→ **The task**: Restate word for word the lines below from the one that has "Hukum Pajak: Pengertian, Aturan, dan" through the one that has "Cookies (518, 2184)", keeping both and dropping all pictures.

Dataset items
=== Section Start ===

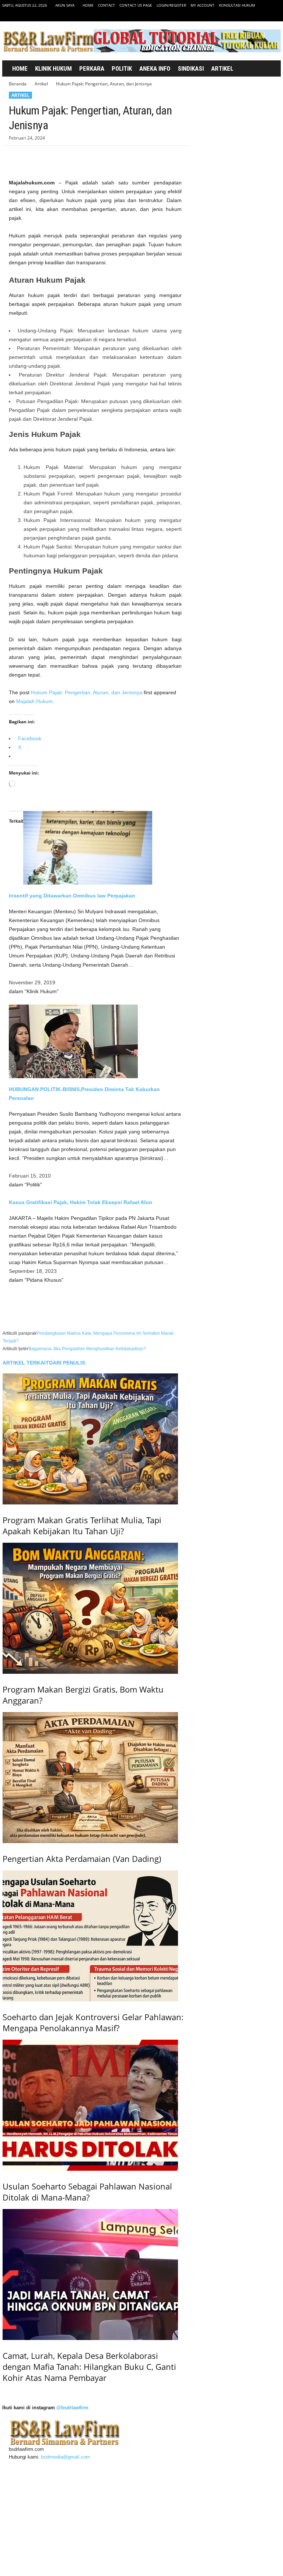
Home (88, 5)
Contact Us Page (135, 5)
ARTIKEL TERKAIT (26, 1363)
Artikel (222, 68)
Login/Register (171, 5)
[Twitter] (263, 16)
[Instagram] (252, 16)
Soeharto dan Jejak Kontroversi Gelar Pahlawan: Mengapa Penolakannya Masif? (93, 2022)
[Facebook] (241, 16)
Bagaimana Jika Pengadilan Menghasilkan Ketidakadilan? (87, 1348)
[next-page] (4, 2393)
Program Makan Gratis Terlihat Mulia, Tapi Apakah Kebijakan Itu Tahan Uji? (82, 1525)
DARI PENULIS (67, 1363)
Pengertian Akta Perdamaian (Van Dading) (82, 1858)
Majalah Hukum (34, 701)
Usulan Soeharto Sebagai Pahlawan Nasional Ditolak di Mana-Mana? (87, 2192)
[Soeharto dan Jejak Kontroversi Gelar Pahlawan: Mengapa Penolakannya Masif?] (95, 1935)
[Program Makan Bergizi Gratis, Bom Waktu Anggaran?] (95, 1608)
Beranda (18, 84)
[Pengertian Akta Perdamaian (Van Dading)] (95, 1777)
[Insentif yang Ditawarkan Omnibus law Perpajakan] (95, 848)
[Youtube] (275, 16)
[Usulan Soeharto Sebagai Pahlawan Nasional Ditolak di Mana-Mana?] (95, 2105)
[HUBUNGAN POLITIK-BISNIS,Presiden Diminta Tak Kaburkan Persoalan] (95, 1041)
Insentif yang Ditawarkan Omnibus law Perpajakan (72, 896)
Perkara (91, 68)
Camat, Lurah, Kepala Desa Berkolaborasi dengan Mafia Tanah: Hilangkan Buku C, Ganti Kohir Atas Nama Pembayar (89, 2366)
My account (202, 5)
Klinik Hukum (53, 68)
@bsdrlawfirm (72, 2407)
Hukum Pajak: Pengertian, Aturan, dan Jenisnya (86, 692)
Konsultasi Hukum (237, 5)
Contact (106, 5)
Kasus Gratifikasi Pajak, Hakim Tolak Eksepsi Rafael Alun (80, 1202)
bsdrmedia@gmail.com (65, 2457)
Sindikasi (191, 68)
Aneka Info (154, 68)
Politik (122, 68)
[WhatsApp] (67, 156)
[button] (267, 69)
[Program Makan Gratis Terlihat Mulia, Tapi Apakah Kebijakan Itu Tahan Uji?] (95, 1438)
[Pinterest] (50, 156)
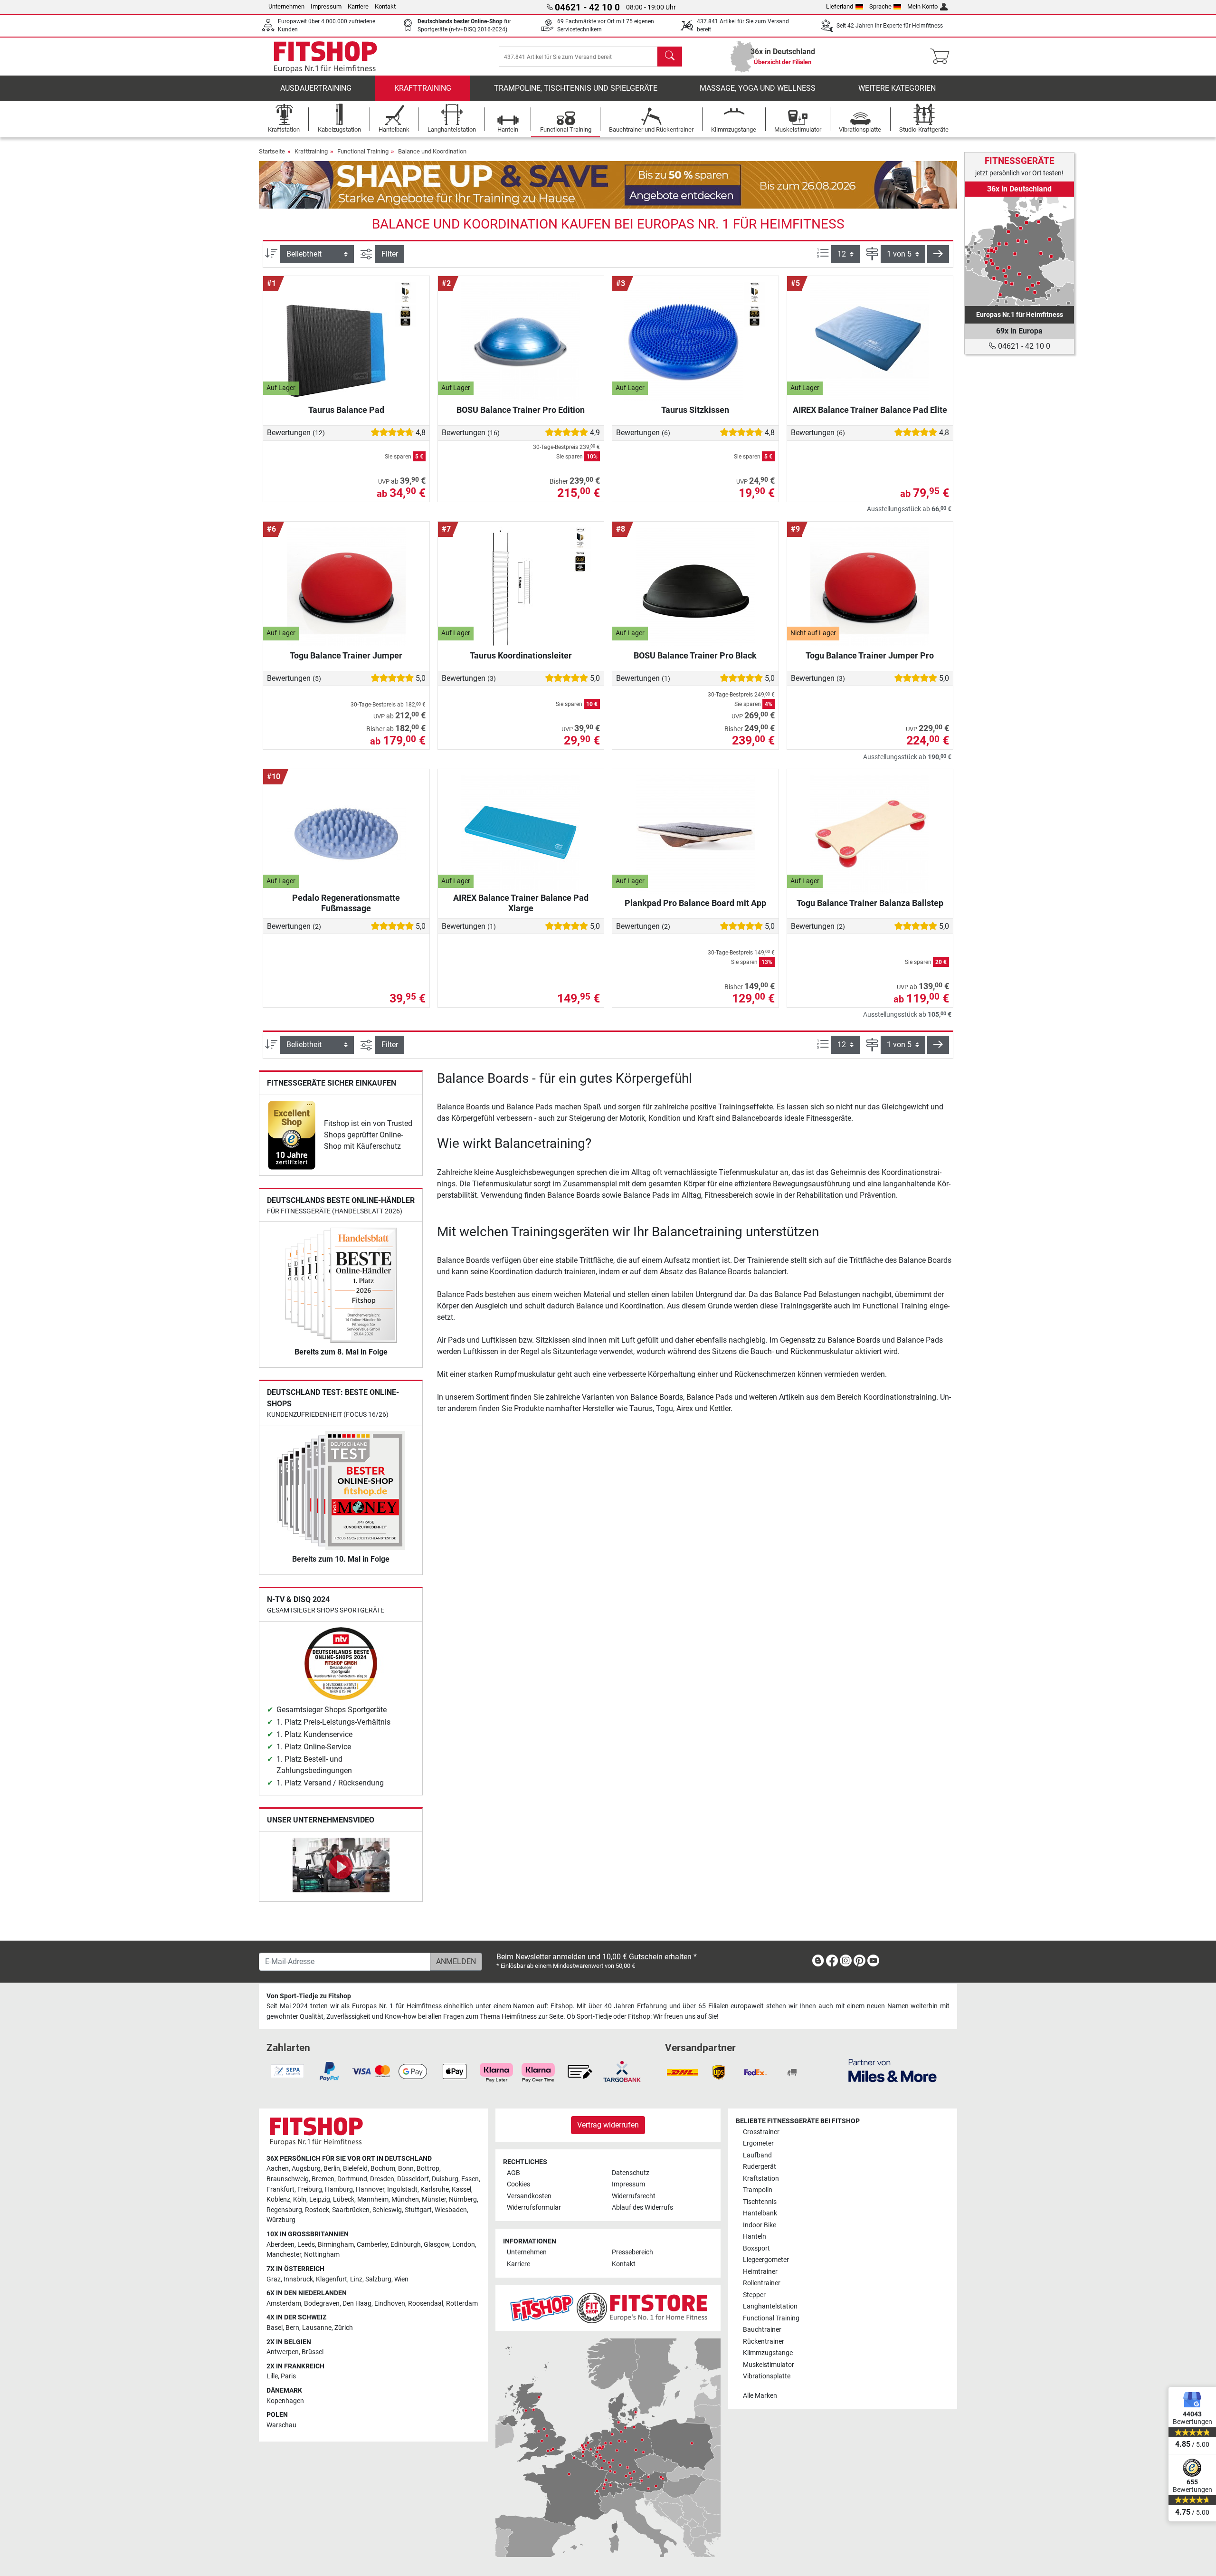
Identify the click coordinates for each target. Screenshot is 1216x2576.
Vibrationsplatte (766, 2376)
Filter (389, 253)
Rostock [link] (317, 2210)
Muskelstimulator (768, 2365)
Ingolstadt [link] (402, 2189)
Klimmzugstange (768, 2353)
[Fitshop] (325, 55)
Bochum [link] (382, 2169)
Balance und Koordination (432, 151)
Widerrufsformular (534, 2208)
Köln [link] (299, 2199)
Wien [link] (401, 2279)
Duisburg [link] (445, 2179)
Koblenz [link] (278, 2199)
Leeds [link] (306, 2245)
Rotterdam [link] (462, 2303)
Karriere (358, 6)
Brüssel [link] (312, 2352)
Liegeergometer (766, 2260)
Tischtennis (760, 2202)
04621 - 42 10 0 (1023, 346)
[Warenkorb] (942, 56)
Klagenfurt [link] (331, 2279)
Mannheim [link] (373, 2199)
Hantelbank (760, 2213)
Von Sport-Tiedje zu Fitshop (308, 1996)
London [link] (463, 2245)
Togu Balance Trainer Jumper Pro (870, 655)
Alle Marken (760, 2396)
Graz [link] (273, 2279)
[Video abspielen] (340, 1866)
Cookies (518, 2184)
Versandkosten (529, 2196)
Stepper (754, 2295)
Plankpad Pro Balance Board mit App (695, 903)
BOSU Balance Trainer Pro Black (695, 655)
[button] (938, 254)
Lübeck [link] (343, 2199)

=== Section End ===

→ **Task solution**:
Hukum Pajak: Pengertian, Aturan, dan Jenisnya (86, 692)
Konsultasi Hukum (237, 5)
Contact (106, 5)
Kasus Gratifikasi Pajak, Hakim Tolak Eksepsi Rafael Alun (80, 1202)
bsdrmedia@gmail.com (65, 2457)
Sindikasi (191, 68)
Aneka Info (154, 68)
Politik (122, 68)
[WhatsApp] (67, 156)
[button] (267, 69)
[Program Makan Gratis Terlihat Mulia, Tapi Apakah Kebijakan Itu Tahan Uji?] (95, 1438)
[Pinterest] (50, 156)
Identify the click coordinates for each target. Screenshot is 1216x2576.
Vibrationsplatte (766, 2376)
Filter (389, 253)
Rostock [link] (317, 2210)
Muskelstimulator (768, 2365)
Ingolstadt [link] (402, 2189)
Klimmzugstange (768, 2353)
[Fitshop] (325, 55)
Bochum [link] (382, 2169)
Balance und Koordination (432, 151)
Widerrufsformular (534, 2208)
Köln [link] (299, 2199)
Wien [link] (401, 2279)
Duisburg [link] (445, 2179)
Koblenz [link] (278, 2199)
Leeds [link] (306, 2245)
Rotterdam [link] (462, 2303)
Karriere (358, 6)
Brüssel [link] (312, 2352)
Liegeergometer (766, 2260)
Tischtennis (760, 2202)
04621 - 42 10 0 (1023, 346)
[Warenkorb] (942, 56)
Klagenfurt [link] (331, 2279)
Mannheim [link] (373, 2199)
Hantelbank (760, 2213)
Von Sport-Tiedje zu Fitshop (308, 1996)
London [link] (463, 2245)
Togu Balance Trainer Jumper Pro (870, 655)
Alle Marken (760, 2396)
Graz [link] (273, 2279)
[Video abspielen] (340, 1866)
Cookies (518, 2184)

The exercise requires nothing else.